Thank you again, it helps to understand the physician’s side of things.

 
At Sat Aug 04, 07:22:00 AM, Blogger #1 Dinosaur said...

My OB is my only real doctor because I rarely get sick other than the migraines and the occasional sinus infection and he prescribes the Imitrex.

Another of my pet peeves: specialists practicing outside their areas of expertise. OB-GYNs are surgical specialists. Although many advertise (and think they can do) "primary care for women" because they order mammograms and treat sinus infections, migraine treatment is beyond their training. Seek out either a good FP or a neurologist (preferably the former, of course.) *grin*

FWIW I get a lot of people referred from their OBs for things like this.

 
At Sat Aug 04, 07:28:00 AM, Blogger #1 Dinosaur said...

Linda: Another thing: your willingness to try other NSAIDs and prophylactic meds would label you as legit in my book.

PDAPC: On further contemplation, I think your color choice of "ok" sign could be improved: How about "green flags" instead of red ones for legitimate pain patients? "White flags" makes it sound like I'm giving up on them. (That's when I send them to you.)

 
At Sun Mar 30, 08:28:00 AM, Anonymous Anonymous said...

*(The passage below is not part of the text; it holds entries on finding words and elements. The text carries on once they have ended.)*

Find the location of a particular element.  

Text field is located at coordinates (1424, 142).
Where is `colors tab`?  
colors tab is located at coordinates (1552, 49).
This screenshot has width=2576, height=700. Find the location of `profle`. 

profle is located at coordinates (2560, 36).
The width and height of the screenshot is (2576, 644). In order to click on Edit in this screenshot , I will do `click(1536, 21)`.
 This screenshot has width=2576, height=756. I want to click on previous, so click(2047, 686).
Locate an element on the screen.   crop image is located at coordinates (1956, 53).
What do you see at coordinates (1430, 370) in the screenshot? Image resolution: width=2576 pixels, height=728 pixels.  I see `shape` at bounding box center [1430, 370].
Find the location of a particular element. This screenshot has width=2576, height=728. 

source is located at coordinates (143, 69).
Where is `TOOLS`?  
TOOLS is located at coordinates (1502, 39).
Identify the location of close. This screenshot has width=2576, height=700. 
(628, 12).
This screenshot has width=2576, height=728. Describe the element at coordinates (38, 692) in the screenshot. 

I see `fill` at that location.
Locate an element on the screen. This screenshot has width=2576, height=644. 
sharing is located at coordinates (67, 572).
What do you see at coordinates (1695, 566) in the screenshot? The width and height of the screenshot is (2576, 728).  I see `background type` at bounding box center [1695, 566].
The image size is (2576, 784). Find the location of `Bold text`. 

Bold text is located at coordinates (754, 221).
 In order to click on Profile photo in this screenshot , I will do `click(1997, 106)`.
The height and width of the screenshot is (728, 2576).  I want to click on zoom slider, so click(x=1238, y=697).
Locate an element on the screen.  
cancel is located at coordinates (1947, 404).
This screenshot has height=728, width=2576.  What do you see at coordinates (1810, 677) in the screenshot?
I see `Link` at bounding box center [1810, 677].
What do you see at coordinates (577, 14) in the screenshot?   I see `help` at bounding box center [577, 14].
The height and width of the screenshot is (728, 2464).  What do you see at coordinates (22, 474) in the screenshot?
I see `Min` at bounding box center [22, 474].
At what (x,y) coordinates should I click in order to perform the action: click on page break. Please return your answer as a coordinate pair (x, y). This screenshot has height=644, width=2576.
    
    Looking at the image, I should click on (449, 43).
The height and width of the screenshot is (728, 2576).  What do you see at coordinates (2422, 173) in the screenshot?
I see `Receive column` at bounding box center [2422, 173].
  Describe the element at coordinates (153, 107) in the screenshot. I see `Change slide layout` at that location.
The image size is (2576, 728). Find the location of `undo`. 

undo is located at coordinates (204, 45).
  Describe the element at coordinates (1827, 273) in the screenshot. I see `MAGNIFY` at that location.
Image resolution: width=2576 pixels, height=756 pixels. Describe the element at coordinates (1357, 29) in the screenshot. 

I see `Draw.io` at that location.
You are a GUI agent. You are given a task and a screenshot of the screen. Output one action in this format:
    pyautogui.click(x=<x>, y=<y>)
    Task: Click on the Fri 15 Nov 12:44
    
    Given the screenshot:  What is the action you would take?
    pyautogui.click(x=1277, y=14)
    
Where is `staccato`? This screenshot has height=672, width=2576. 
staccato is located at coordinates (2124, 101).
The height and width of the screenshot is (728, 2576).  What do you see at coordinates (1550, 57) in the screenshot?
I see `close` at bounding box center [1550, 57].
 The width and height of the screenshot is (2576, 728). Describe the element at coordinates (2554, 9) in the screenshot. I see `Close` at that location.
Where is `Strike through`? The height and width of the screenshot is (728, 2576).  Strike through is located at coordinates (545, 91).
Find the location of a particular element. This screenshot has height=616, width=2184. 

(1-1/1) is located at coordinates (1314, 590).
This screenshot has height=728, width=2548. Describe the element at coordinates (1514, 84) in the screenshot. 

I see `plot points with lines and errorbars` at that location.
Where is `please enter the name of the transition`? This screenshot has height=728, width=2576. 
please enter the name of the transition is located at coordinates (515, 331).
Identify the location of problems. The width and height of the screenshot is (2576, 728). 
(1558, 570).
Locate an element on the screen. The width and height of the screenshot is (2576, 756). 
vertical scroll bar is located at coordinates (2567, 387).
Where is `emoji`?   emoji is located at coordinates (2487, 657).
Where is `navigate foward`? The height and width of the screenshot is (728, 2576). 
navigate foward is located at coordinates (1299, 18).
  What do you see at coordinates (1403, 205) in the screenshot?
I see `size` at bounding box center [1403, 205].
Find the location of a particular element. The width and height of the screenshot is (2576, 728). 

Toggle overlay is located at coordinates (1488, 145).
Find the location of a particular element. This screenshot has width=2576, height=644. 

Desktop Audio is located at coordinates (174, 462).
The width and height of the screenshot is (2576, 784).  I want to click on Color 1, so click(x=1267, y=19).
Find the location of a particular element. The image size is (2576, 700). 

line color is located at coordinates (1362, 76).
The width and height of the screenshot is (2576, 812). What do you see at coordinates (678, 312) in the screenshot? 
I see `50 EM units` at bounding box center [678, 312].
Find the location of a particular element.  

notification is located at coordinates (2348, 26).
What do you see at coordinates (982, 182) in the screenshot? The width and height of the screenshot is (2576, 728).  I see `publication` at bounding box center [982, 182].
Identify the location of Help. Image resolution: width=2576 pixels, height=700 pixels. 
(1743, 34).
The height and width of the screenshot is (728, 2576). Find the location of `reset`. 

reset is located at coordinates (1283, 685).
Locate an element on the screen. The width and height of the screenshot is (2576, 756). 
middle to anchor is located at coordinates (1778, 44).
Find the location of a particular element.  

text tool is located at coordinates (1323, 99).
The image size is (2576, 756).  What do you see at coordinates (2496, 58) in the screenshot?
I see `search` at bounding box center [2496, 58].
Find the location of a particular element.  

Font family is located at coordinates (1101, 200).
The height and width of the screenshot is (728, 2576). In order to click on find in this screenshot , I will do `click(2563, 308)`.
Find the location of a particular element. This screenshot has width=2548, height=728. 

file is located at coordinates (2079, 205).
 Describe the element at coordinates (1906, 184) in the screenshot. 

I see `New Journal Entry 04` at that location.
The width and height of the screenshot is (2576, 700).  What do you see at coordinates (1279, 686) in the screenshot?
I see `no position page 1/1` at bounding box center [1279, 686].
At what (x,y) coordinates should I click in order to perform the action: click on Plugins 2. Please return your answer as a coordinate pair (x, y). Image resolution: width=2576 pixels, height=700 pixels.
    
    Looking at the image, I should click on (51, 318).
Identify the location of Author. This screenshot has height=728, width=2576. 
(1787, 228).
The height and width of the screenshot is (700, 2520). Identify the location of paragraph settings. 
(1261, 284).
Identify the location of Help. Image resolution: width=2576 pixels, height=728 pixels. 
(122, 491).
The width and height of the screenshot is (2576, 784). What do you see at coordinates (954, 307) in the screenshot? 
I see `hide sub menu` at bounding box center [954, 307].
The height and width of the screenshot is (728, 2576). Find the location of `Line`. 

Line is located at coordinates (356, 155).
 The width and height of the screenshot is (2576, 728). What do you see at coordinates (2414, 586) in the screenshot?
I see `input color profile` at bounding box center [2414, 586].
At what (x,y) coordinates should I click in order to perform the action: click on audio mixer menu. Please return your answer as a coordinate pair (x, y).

hi, I usually buy tramadol here online so I'd like to know if tramadol is addictive drug.
Sam

 
At Mon May 05, 12:43:00 PM, Blogger dr sissy said...

Hi, dr. dino,

any advice for a new fp? The narkies are coming out of the woodworks; I offer referral for counselling, hospitalization, pain management, and physical therapy along with NSAID's, tramadol, and other lower risk meds and watch them leave in a huff.